### DATA EXTRACTS

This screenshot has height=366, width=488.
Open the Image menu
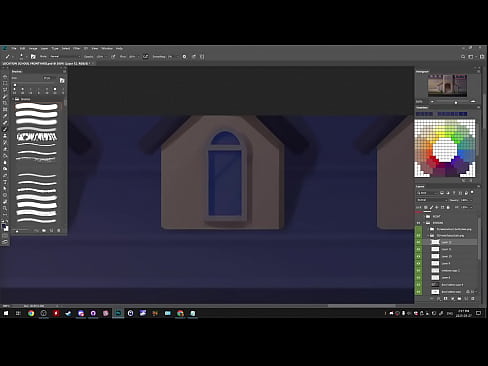33,49
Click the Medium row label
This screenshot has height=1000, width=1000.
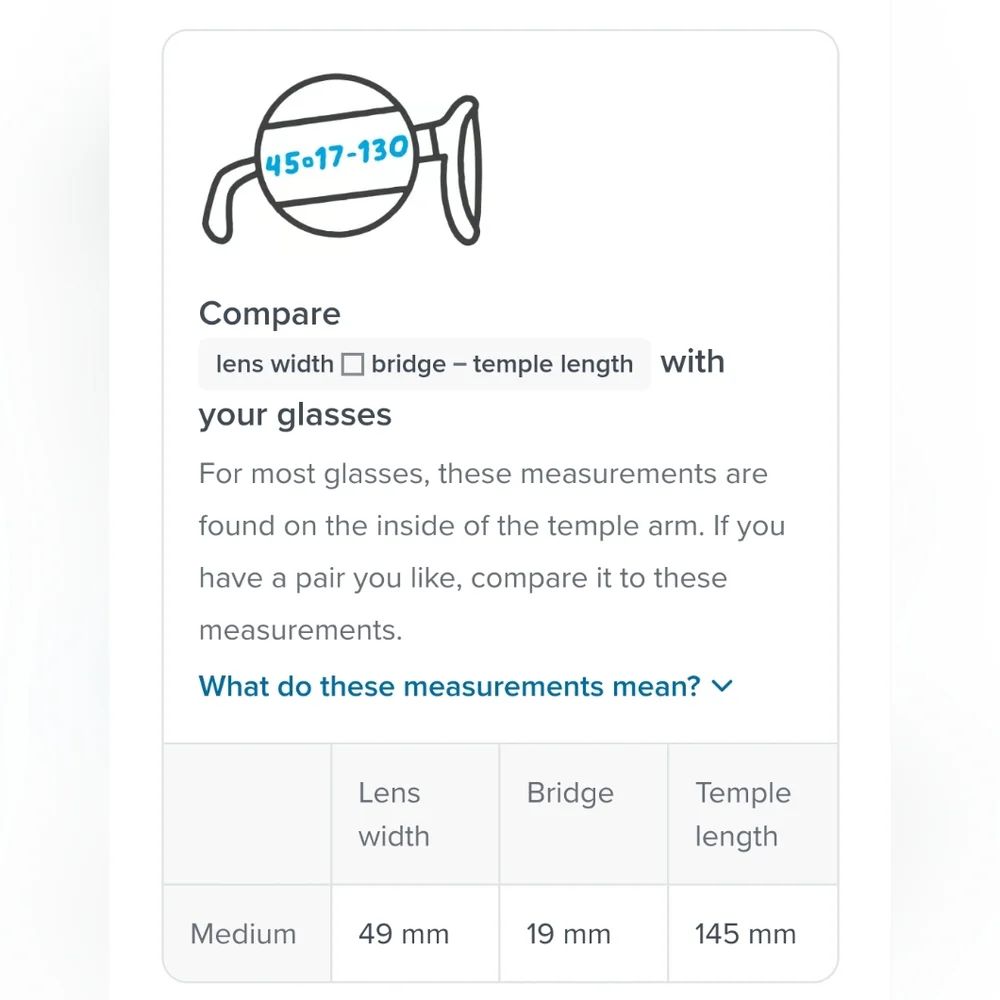(244, 934)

######

## PROBLEM DESCRIPTION
Reproduce the data verbatim. Do not carry any picture into the copy.

## RESULT OF THIS EXERCISE
This screenshot has height=366, width=488.
Open the Image menu
33,49
Click the Medium row label
This screenshot has height=1000, width=1000.
(244, 934)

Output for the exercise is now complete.